For Yehualaw things got worse. She had a 20-second cushion on Gardadi at 40 km, but just one kilometer later Gardadi was ahead of the Ethiopian by 12 seconds. She went on to get the bronze medal in 2:25:17 becoming the first Moroccan woman to win a medal in a World Athletics Championships marathon.

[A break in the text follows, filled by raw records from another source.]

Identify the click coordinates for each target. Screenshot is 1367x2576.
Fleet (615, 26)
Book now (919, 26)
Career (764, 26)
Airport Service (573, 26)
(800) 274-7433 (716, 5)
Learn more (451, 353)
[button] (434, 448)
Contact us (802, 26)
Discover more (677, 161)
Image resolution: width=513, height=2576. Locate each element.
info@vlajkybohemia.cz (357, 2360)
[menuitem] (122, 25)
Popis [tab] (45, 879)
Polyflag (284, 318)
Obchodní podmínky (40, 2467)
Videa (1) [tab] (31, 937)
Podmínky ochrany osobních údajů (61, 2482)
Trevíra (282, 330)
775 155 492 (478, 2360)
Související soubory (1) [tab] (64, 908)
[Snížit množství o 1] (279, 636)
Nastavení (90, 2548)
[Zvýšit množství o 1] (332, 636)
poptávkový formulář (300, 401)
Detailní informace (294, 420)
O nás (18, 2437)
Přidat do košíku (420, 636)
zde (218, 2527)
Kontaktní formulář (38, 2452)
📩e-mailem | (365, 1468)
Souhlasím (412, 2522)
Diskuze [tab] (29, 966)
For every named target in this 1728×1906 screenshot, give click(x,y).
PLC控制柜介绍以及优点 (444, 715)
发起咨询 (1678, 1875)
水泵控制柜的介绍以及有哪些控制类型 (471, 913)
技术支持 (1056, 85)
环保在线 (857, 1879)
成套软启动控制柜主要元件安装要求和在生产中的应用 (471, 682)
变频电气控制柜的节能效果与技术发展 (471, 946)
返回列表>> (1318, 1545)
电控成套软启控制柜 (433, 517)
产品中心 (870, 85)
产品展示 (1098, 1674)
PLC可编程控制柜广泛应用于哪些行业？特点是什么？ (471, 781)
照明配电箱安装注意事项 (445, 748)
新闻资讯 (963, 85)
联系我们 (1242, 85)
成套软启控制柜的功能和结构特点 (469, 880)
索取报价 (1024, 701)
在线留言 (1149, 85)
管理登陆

Salpeter, the bronze medalist from the Eugene world championships a year ago, also passed Yehualaw to take fourth in 2:25:38; Yehualaw got fifth in 2:26:13. Lindsay Flanagan of the USA recorded the best performance by an athlete from the Americas, finishing ninth in 2:27:47. Interestingly, she was in the same position at halfway, but had fallen back to 15th place at 25 km before battling back to return to the top-10. Although she thought she was running at a level pace, she actually pulled off a significant negative split, recording halves of 1:14:30 and 1:13:17, respectively.
“I just kept saying, run steady, do not surge,” Flanagan told reporters. “I don’t know if I sped up or slowed down, but I think I just stayed pretty even.” She added: “I’m really happy with it.”
Forty-one year-old Tasha Wodak was the top Canadian in 15th place (2:30:09), and 44 year-old Australian Lisa Weightman –the oldest woman in the field– finished 16th in 2:30:50.
Beriso earned USD 70,000 in prize money for her victory, but would surely earn an additional bonus from her kit sponsor, adidas.